A pre-modern empire doesn't go and conquer territory simply because it can. Administering a conquered land is expensive. You need to clear the forest, build roads and aqueducts, defend the frontier, administer justice, ensure public peace... So that the empire does not seek to expand into a new territory if it cannot extract sufficient tax revenue to bother with the hassle.
In short, there must be something there which the empire wants. The Roman empire stopped expanding in the 1st century CE, because there was nothing around it worth conquering, except the Persian empire in the east, and conquering Persia was beyond their power. But the vast northern forests, the great eastern plains and the endless southern desert were not worth the effort, and they made no attempt to conquer them. Similar for the Sasanian empire; to the west was the Roman empire, and that was attractive, but they were not strong enough to grab it: but to the north and the east, they stopped expanding. And between the two empires was Arabia, and yet neither of the two bothered to conquer it.
The point is, a pre-modern empire is severely constrained in what it can really grab and hold.
Distance is also great demotivator: for example, the Romans knew that there was habitable land somewhere south of the great desert which marked their southern boundary, but it was simply too far away. A pre-modern empire cannot really project force that far away.
Another factor to consider is manpower. We are accustomed to think in terms of the modern world, where we have an abundance of humans. But this is a very very recent situation. Throughout the vast bulk of history, population densities were very much lower than today. A pre-modern empire faces hard constraints with respect to how many people it can engage in conquering faraway lands; generally speaking, pre-modern empire vastly preferred conquering lands which already had lots of people, because having lots of people meant a vibrant economy, possibility to extract taxes, the ability to organize those people to defend the new boundary, and a reservoir of workforce for the roads and aqueducts...

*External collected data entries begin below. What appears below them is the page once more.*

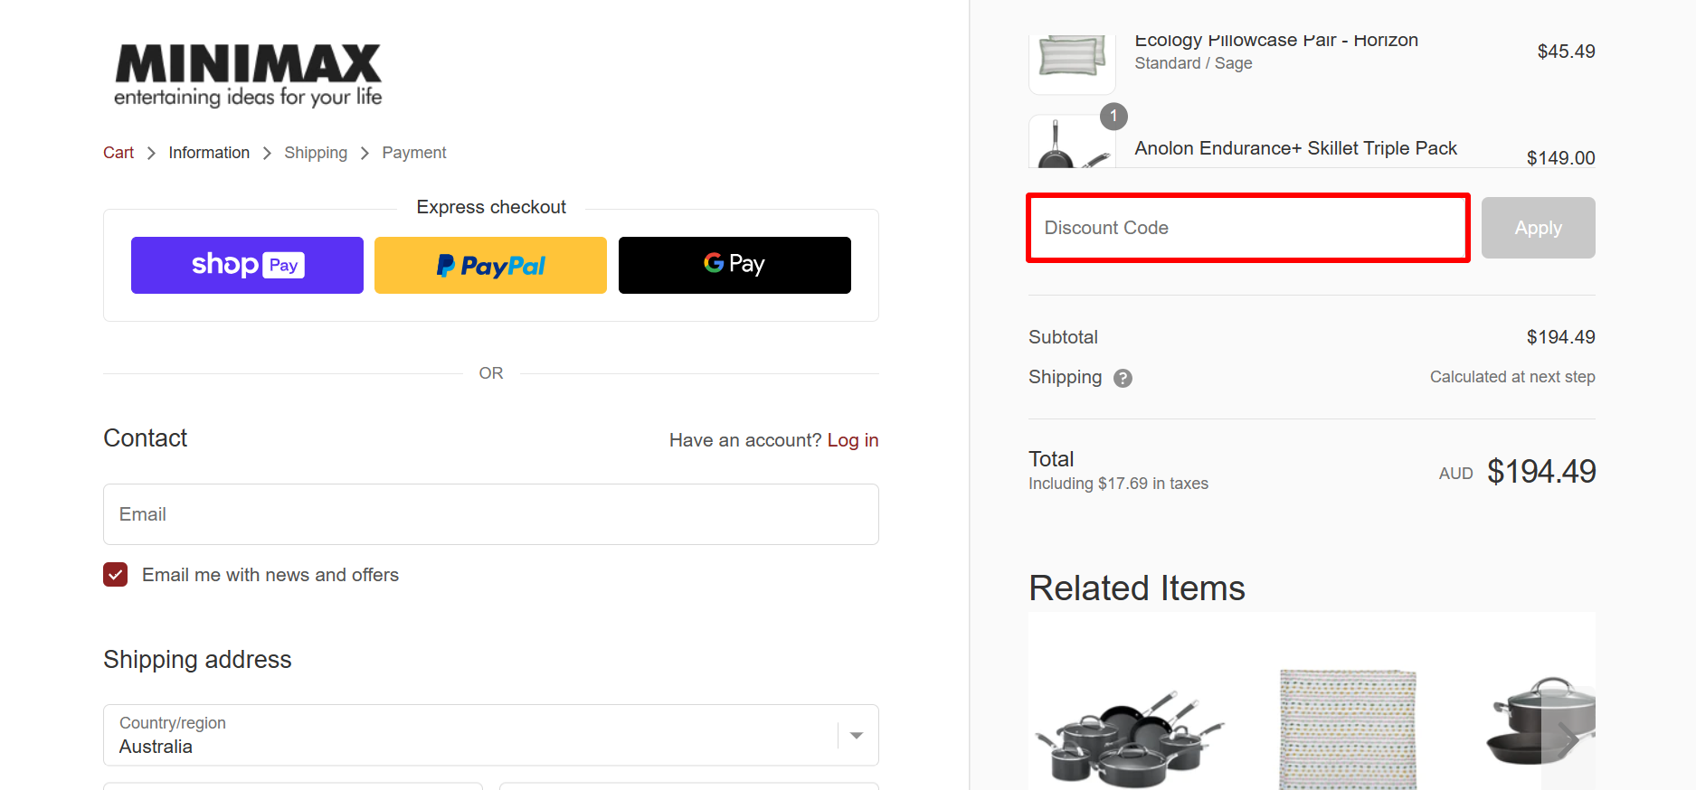This screenshot has height=790, width=1696.
Task: Click the Information breadcrumb step
Action: (x=209, y=152)
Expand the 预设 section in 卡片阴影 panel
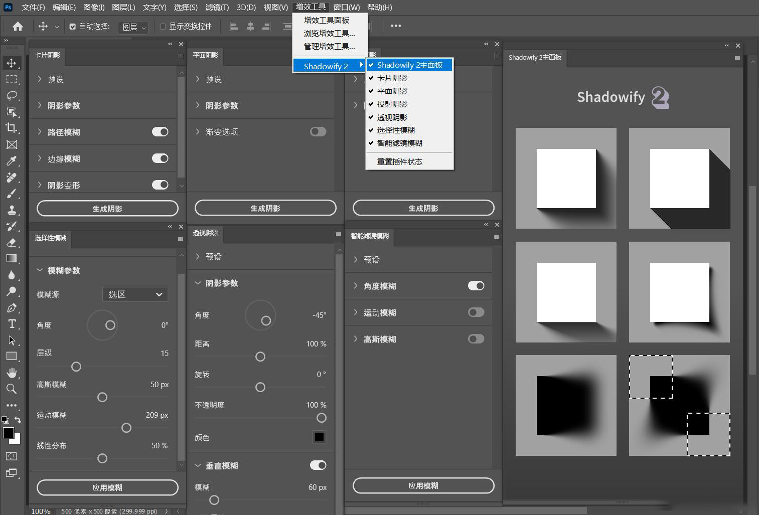Image resolution: width=759 pixels, height=515 pixels. point(54,79)
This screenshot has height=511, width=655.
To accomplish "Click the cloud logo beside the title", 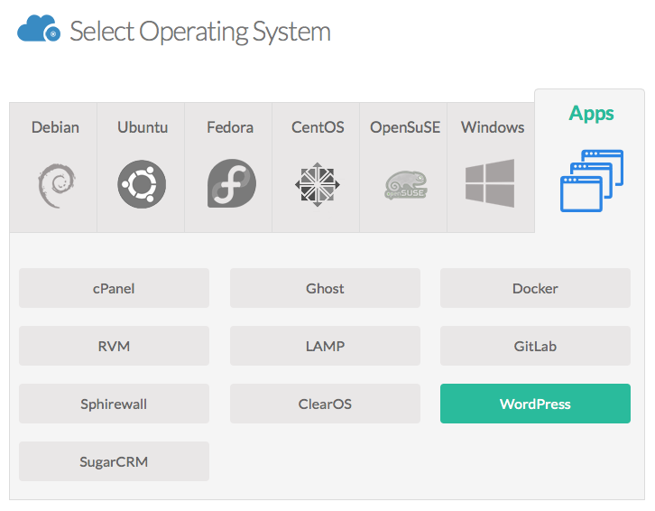I will (39, 28).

For an appropriate example, consider the boundary between Roman Egypt and the Aksumite Empire. Aksum was theoretically much weaker from a purely military point of view; but the boundary (at the Elephantine Island, just north of the first cataract of the Nile) was stable for many centuries -- simply because there was no way at the technological level of the Roman empire to mount a serious offensive so far away, and because any reasonable emperor must have realized that even if Rome prevailed, the semi-autonomous rulers of a remote province would always be tempted to rebel and proclaim independence.

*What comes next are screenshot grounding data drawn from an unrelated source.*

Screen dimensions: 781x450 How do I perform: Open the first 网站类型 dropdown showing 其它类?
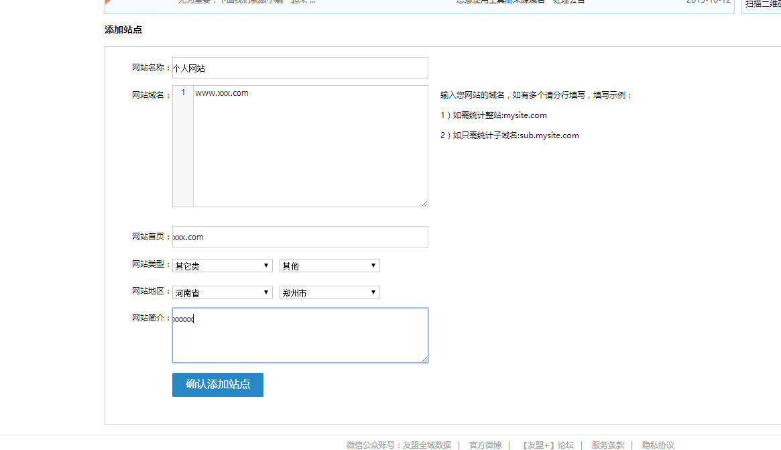221,265
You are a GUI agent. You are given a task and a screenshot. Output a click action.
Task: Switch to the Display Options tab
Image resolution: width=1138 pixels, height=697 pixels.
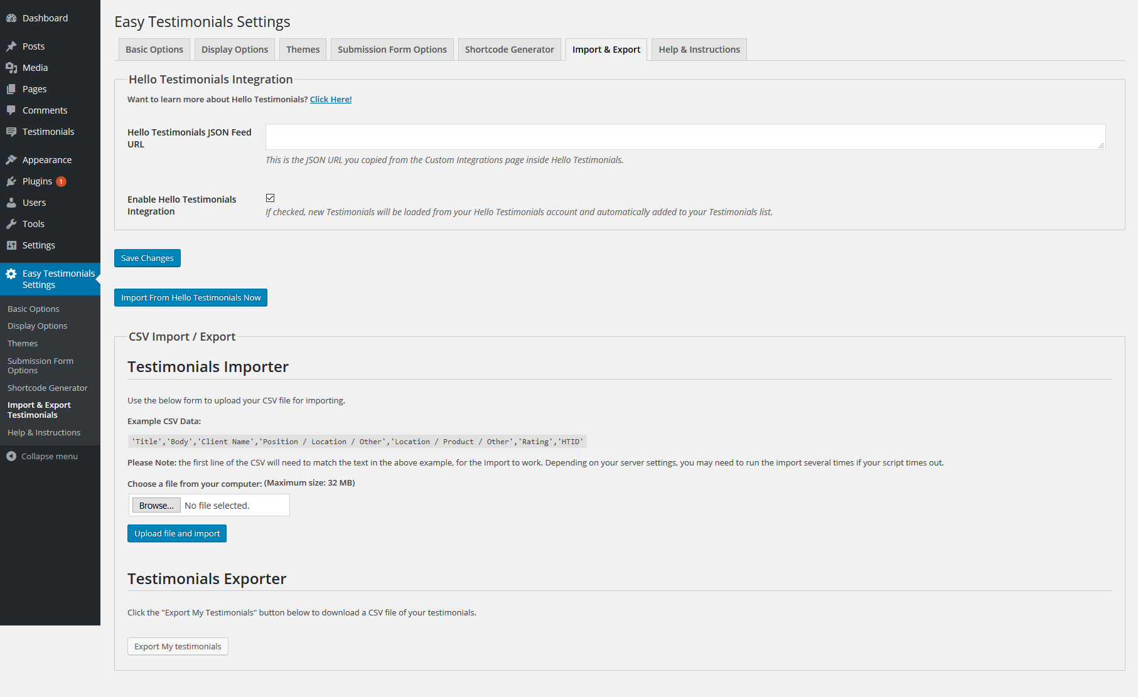[235, 50]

Or consider the Turkish empire(s). The Seljuk and then the Ottoman Turks could have annexed the great steppe north of the Black Sea at any time between the 12th and the 16th century. But they didn't, and they never even gave it a second thought. Why bother with it? It is sparsely populated, the inhabitants are poor and belligerent, the land is not suitable for the Mediterranean style of agriculture, there is a scarcity of water, and winters are terrible. So what they did is they maintained an arms-length sort-of-friendly relationship with the Tartars of the Golden Horde and otherwise left them alone.
For a setting much closer to modern times, consider the Great Spanish Mexico, officially known as New Spain. On the map, the Spanish empire included most of what it today the United States of America. But in reality, of course, they never even tried to administer the bulk of that territory; in principle, the Spanish empire was much stronger than the Indian tribes who lived there, but in practice Spain never had any motivation (and definitely not the man power) to go and explain to the Indians that they were subjects of His or Her Most Catholic Majesty and they should pay taxes. When the United States of America started to expand westward, they never met with any Spanish opposition...
So it is enough if the Aelurodryads live in a great forest or on an endless savannah somewhere far from the center of power. There is nothing there for the human empire to lust after: the catty elves have no gold to speak of, they are dirt poor by the standards of the empire, there is no hope of taxing them, and overall making them into a province of the empire would be a financial disaster.